20 Octubre, 2025
El crecimiento es consecuencia de varios factores como la genética o la alimentación, no obstante, en el caso de las mujeres suele detenerse el crecimiento entre los 16-17 años, mientras que en los hombres puede prolongarse incluso hasta los 20 años.
Los estereotipos y cánones sociales existentes hace que una estatura que no se ajuste a estos pueda provocar grandes complejos e inseguridades en la persona que lo sufre, ya sea hombre o mujer. Por este motivo, la ciencia ha permitido un método que hace posible un incremento de la estatura, conocido como “cirugía de alargamiento de extremidades”.
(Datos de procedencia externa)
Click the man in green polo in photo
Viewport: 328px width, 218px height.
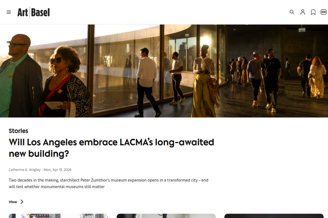(18, 76)
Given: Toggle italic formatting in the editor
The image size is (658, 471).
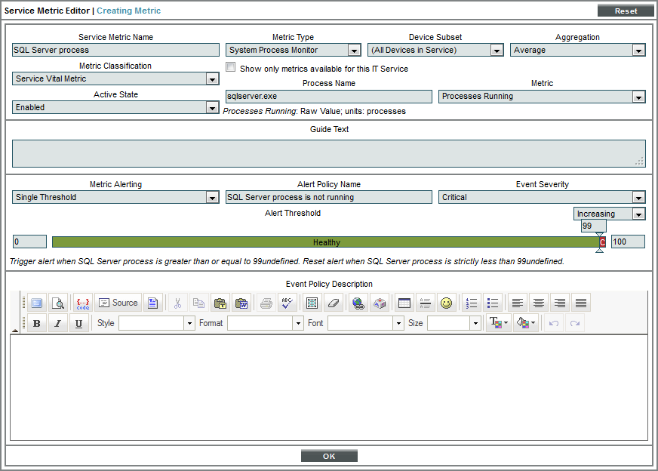Looking at the screenshot, I should click(x=57, y=322).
Esta intervención quirúrgica se basa en un proceso denominado osteogénesis por distracción, en el que el hueso se alarga gradualmente para estimular el crecimiento de hueso nuevo. Se produce un corte en el hueso y se implanta el dispositivo de alargamiento, que va separando lentamente los segmentos óseos y logra añadir varios centímetros de longitud a la extremidad.
Posibles complicaciones
Al igual que cualquier cirugía, puede conllevar algunas complicaciones como infecciones, daño nervioso y problemas de consolidación ósea. Además, el proceso de recuperación puede ser largo y requiere dedicación a la rehabilitación. Por este motivo es fundamental que se evalúen los riesgos y beneficios antes de someterse a la operación.
Antes de realizar cualquier cambio físico en el cuerpo lo más aconsejable es consultar con un profesional de la salud. Cabe destacar que la altura nunca es un indicativo de salud, por lo que es también importante centrarse en otros marcadores como la fuerza, los niveles de energía, la movilidad y el bienestar general. Además, si se detectan otros indicativos como el cansancio continuo, el dolor o los cambios de humor constantes es imprescindible consultar con un experto lo antes posible.